(Collected data)
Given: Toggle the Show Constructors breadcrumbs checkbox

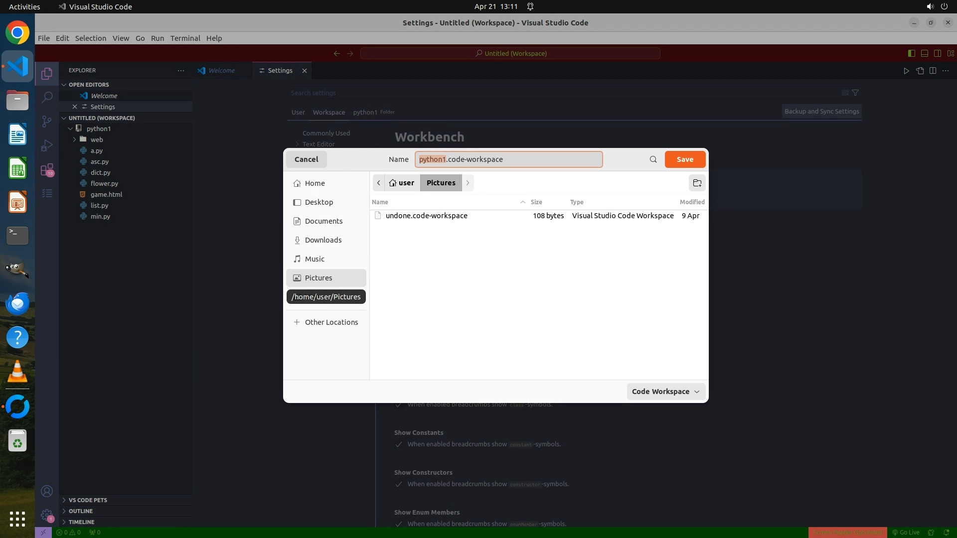Looking at the screenshot, I should [399, 484].
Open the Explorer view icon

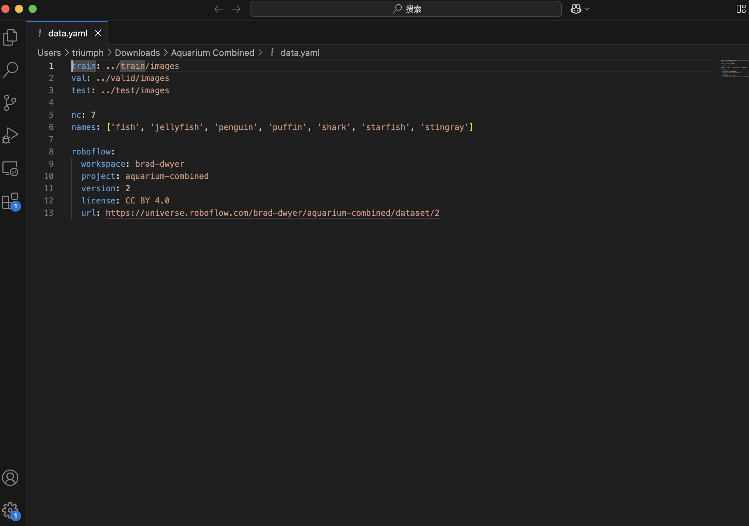click(10, 37)
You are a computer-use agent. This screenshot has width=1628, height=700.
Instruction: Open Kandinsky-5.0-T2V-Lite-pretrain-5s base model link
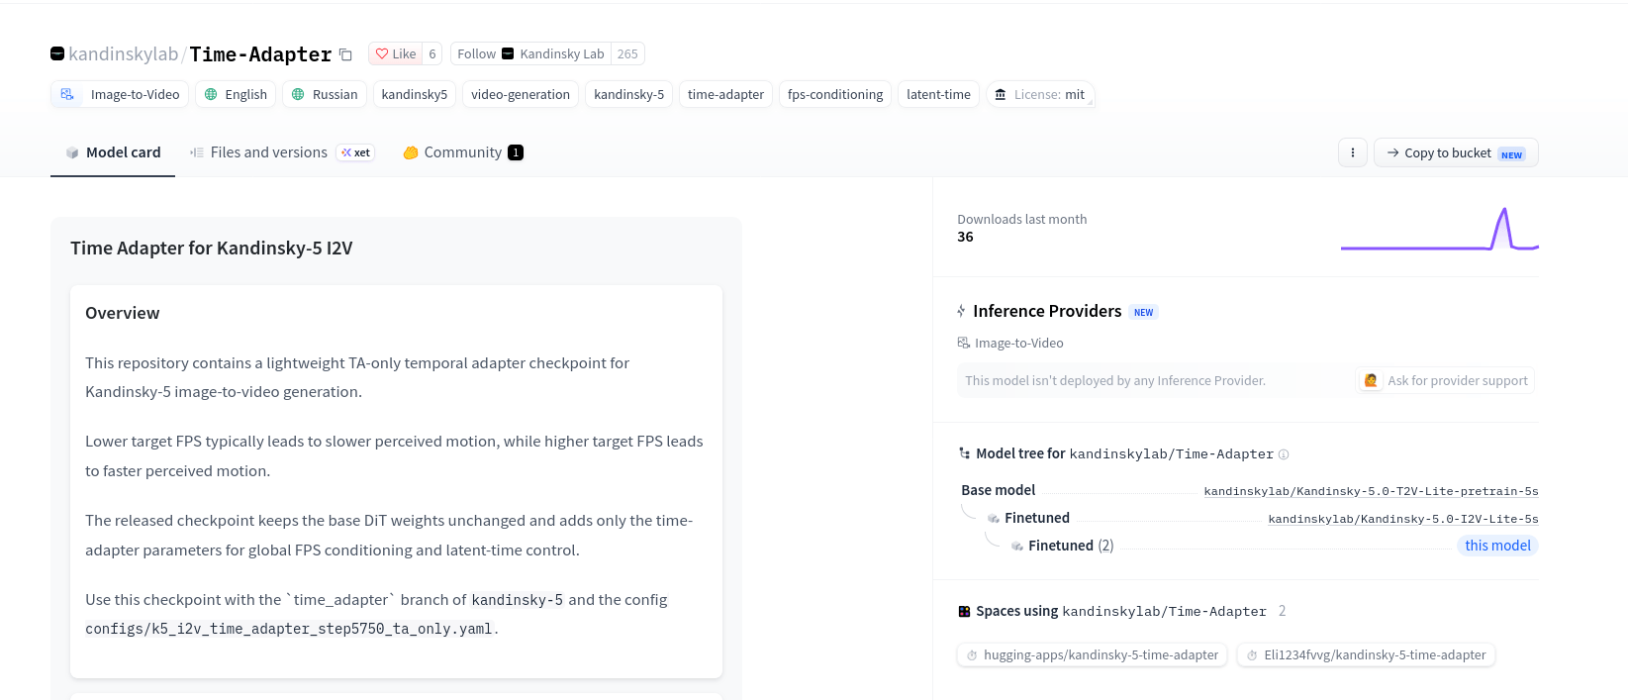click(1371, 491)
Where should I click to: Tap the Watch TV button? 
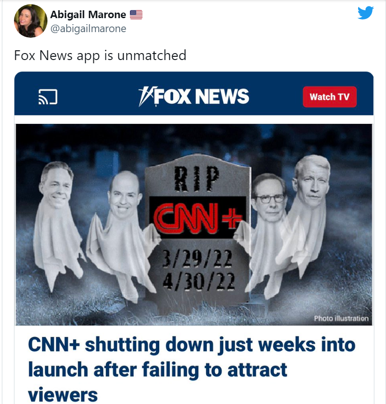330,97
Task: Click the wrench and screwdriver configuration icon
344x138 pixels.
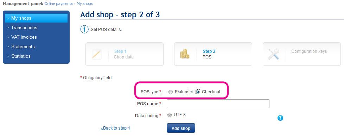Action: pos(274,54)

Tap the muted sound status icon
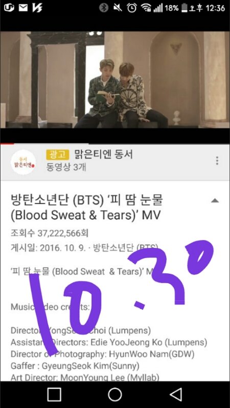[x=118, y=8]
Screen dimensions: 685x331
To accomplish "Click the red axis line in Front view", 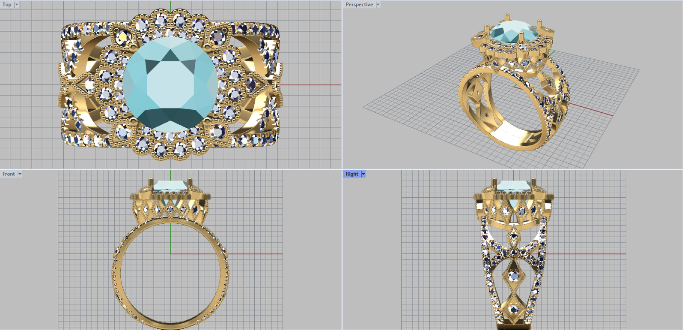I will (x=257, y=254).
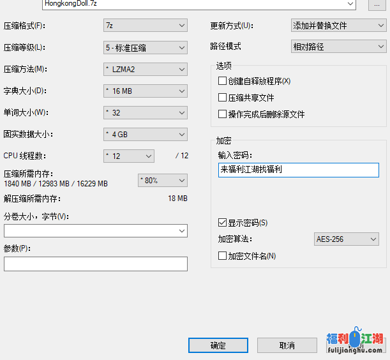Enable the 创建自释放程序 checkbox
Viewport: 390px width, 360px height.
(x=223, y=82)
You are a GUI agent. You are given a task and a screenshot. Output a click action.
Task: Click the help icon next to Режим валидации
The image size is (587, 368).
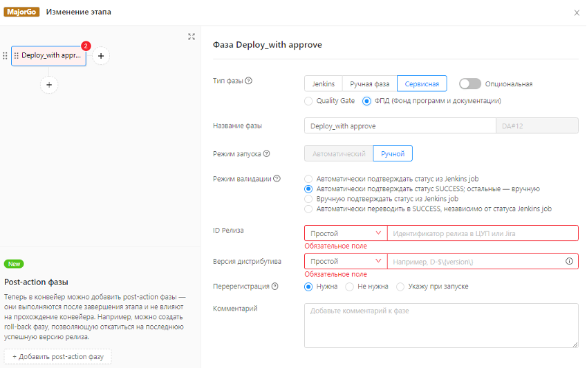(277, 179)
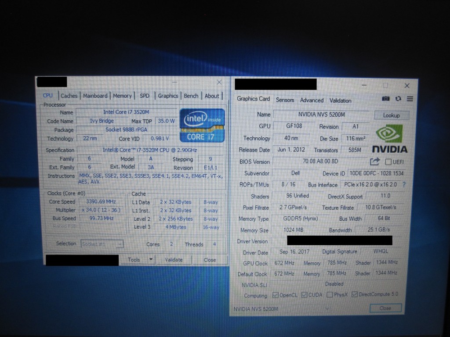
Task: Expand the Socket selection dropdown
Action: coord(120,244)
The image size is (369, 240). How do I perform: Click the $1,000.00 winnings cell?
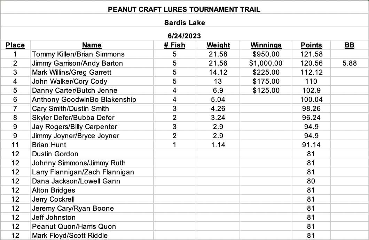266,63
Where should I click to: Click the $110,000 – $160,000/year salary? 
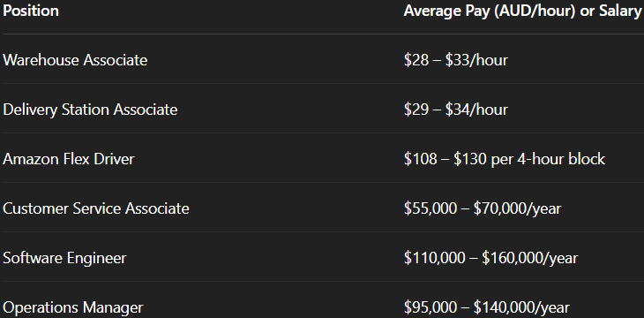coord(490,258)
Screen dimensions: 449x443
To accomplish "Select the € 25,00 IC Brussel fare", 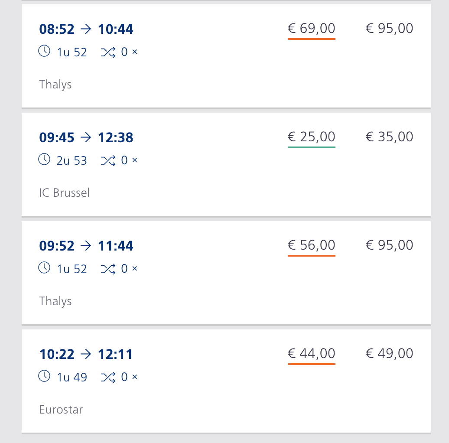I will pos(311,137).
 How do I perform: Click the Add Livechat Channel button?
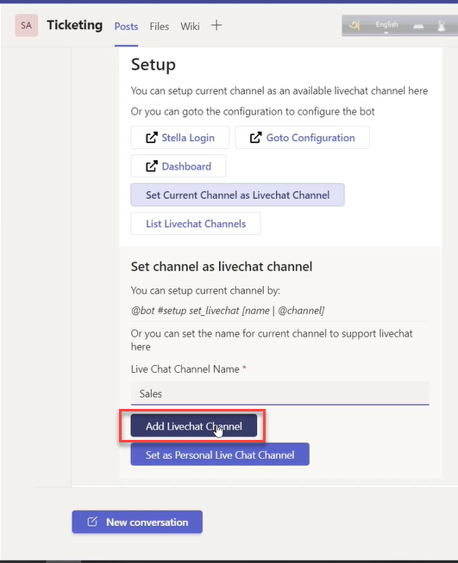pyautogui.click(x=194, y=426)
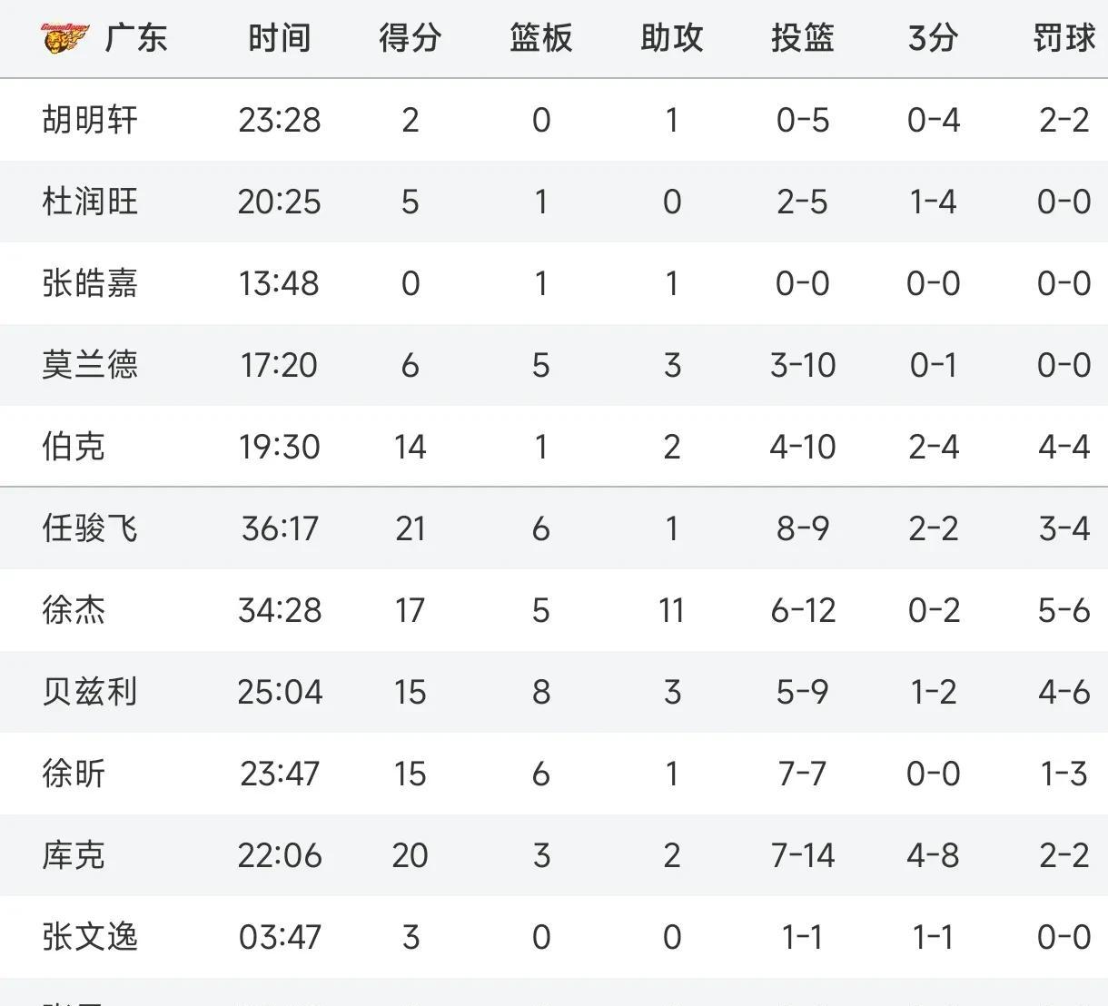Sort by the 得分 column header
This screenshot has height=1006, width=1108.
(411, 38)
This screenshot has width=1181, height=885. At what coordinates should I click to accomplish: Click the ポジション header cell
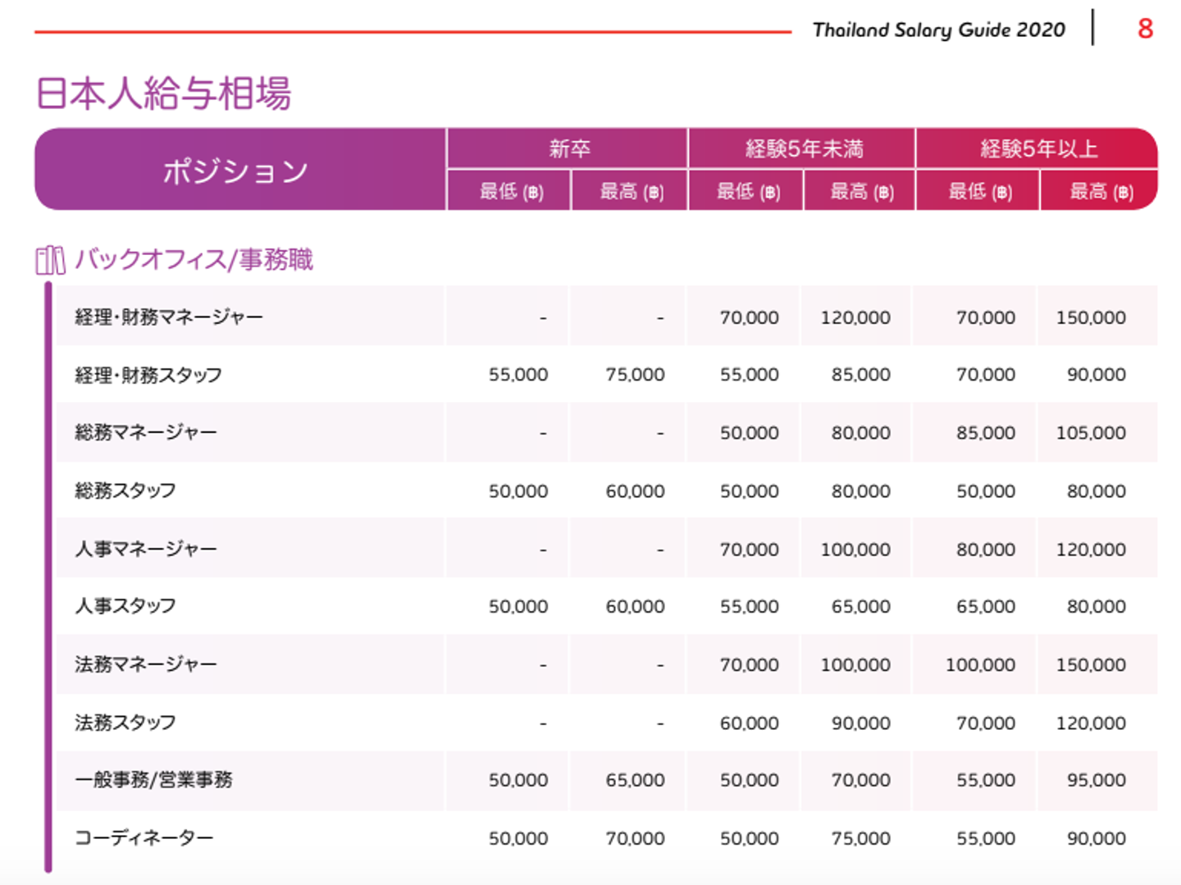click(x=235, y=171)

■ **PROMPT**
Swap "wrench" for "hammer" in the part of the collected data that opens with the line containing "You are a computer-use" and closes with the line containing "Action: pos(274,54)", and give only those lines with everything else unchanged. Leave the pictures out of your answer.

■ **TASK SOLUTION**
You are a computer-use agent. This screenshot has width=1628, height=700.
Instruction: Open Kandinsky-5.0-T2V-Lite-pretrain-5s base model link
click(1371, 491)
Where should I click to: Tap the Watch TV button? 
330,97
Task: Click the hammer and screwdriver configuration icon
344x138 pixels.
Action: pos(274,54)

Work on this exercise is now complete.